One week and a media storm later, Mr Kirk is no longer a head of responsible investing. Instead, he has been suspended, facing an internal investigation by his employer.

Kirk's crime was to question a string of sustainability shibboleths, and to do so in language more colourful than is usually heard at a corporate conference, let alone one focused on sustainability.

Delivering his speech in an exasperated tone, Kirk noted that throughout his career in finance "there was always some nut job telling me about the end of the world." Climate change, in his telling, is simply the most recent suggested cause.

To understand Kirk, it should be noted that his dissent was limited in its scope. He did not question the science of climate change.

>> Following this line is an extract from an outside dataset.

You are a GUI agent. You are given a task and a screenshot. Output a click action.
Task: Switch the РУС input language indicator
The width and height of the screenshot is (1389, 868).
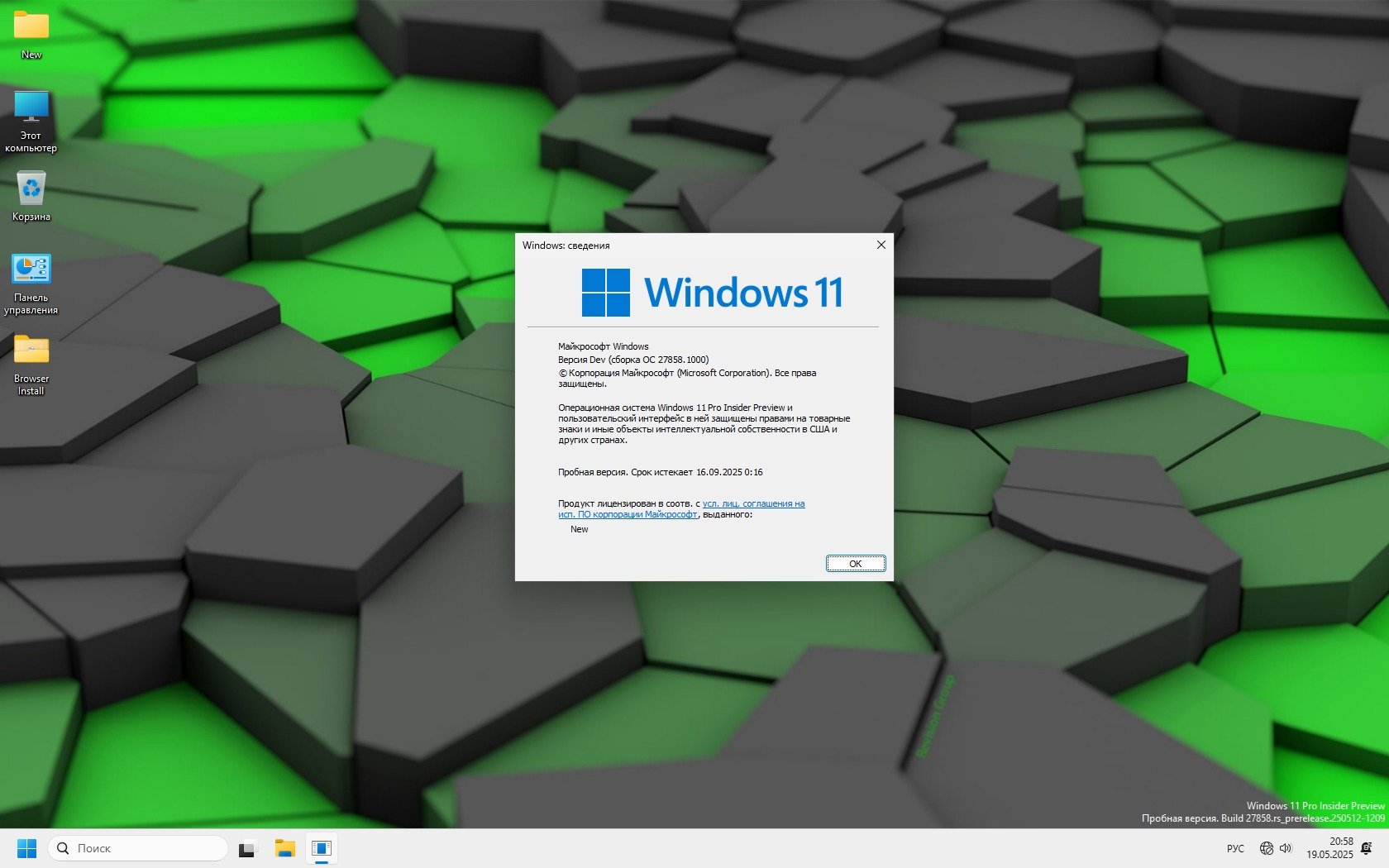tap(1235, 848)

Nor did he argue against a transition from dirty to clean fuel - in fact, he clearly stated that he supports a "just transition".

Instead, Kirk argued that pessimism about the financial impact of climate change is misguided, and that focusing excessively on the issue draws attention away from more pressing, immediate ones, like rising inflation, squeezed growth and falling equity prices.

One can reasonably disagree with Kirk's opinion and many have. By suspending him, however, Kirk's employer disagreed with something different: his right to have one.

That is dangerous because dissenters are important to a business and to society itself, not just because they offer up new ideas, but also because they force us to reconsider our own.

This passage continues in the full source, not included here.